(Stored records)
*-*-*
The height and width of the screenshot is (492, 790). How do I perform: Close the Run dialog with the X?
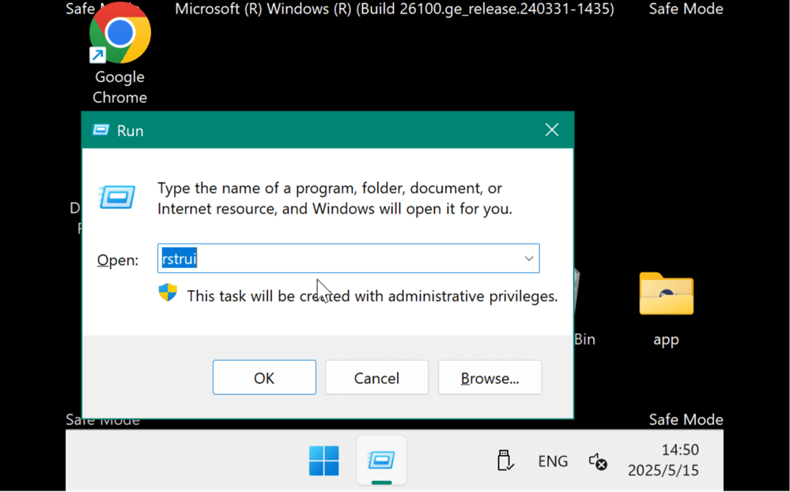[x=551, y=130]
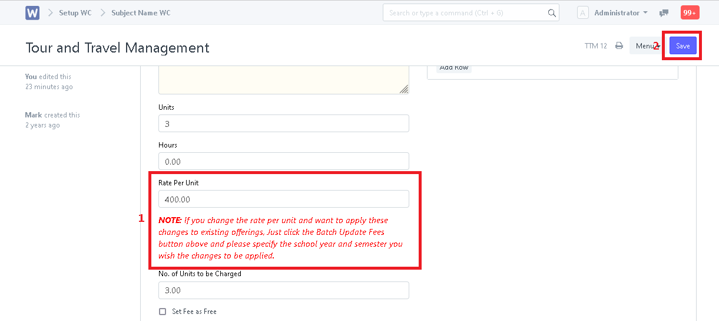Click the Rate Per Unit field
The width and height of the screenshot is (719, 321).
(x=283, y=199)

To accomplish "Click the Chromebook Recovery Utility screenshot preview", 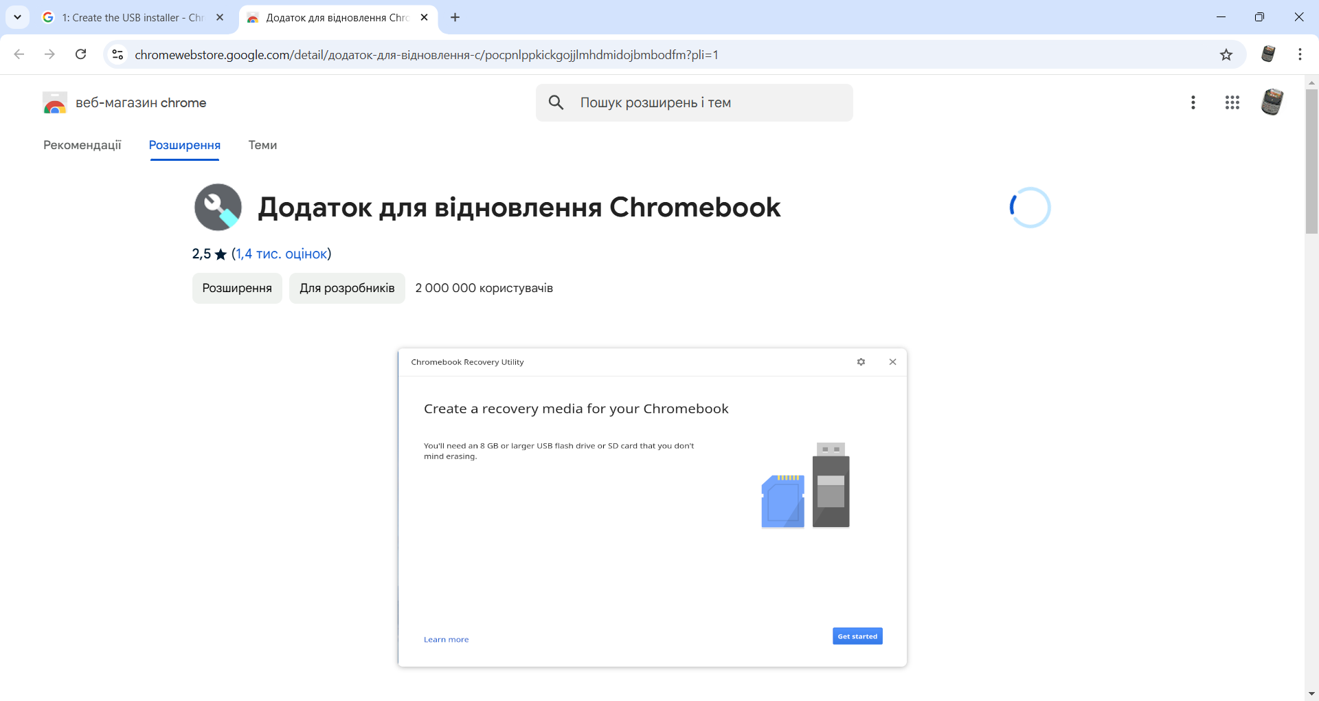I will point(652,507).
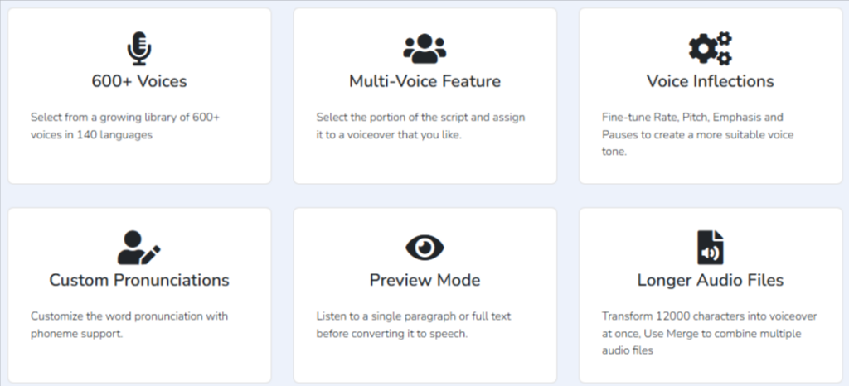This screenshot has width=849, height=386.
Task: Open the Multi-Voice Feature heading
Action: (x=425, y=81)
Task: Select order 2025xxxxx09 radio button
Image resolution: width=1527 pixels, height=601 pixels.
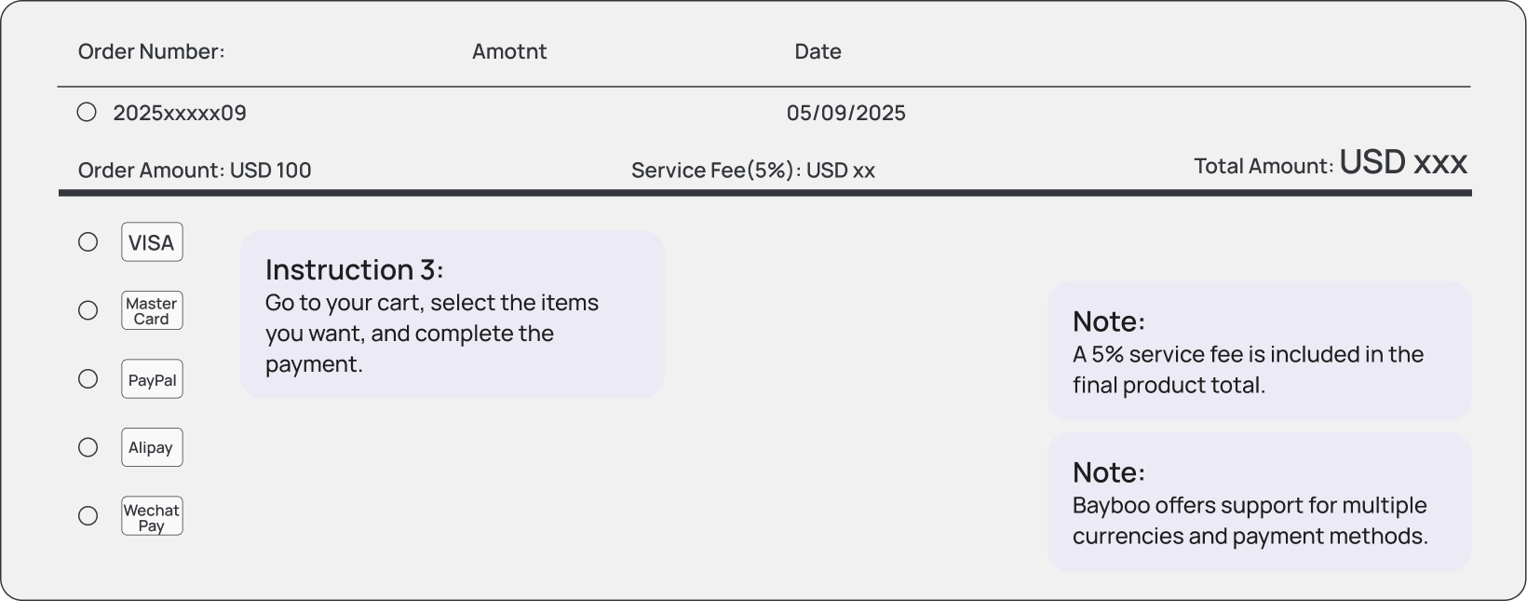Action: coord(87,113)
*-*-*
→ Task goal
Your reply must hold only the lines from the line containing "Image resolution: width=1527" through the end of the records above, written out exactly, both ends included, with no pictures, please.

→ Exercise result
Image resolution: width=1527 pixels, height=601 pixels.
Action: coord(87,113)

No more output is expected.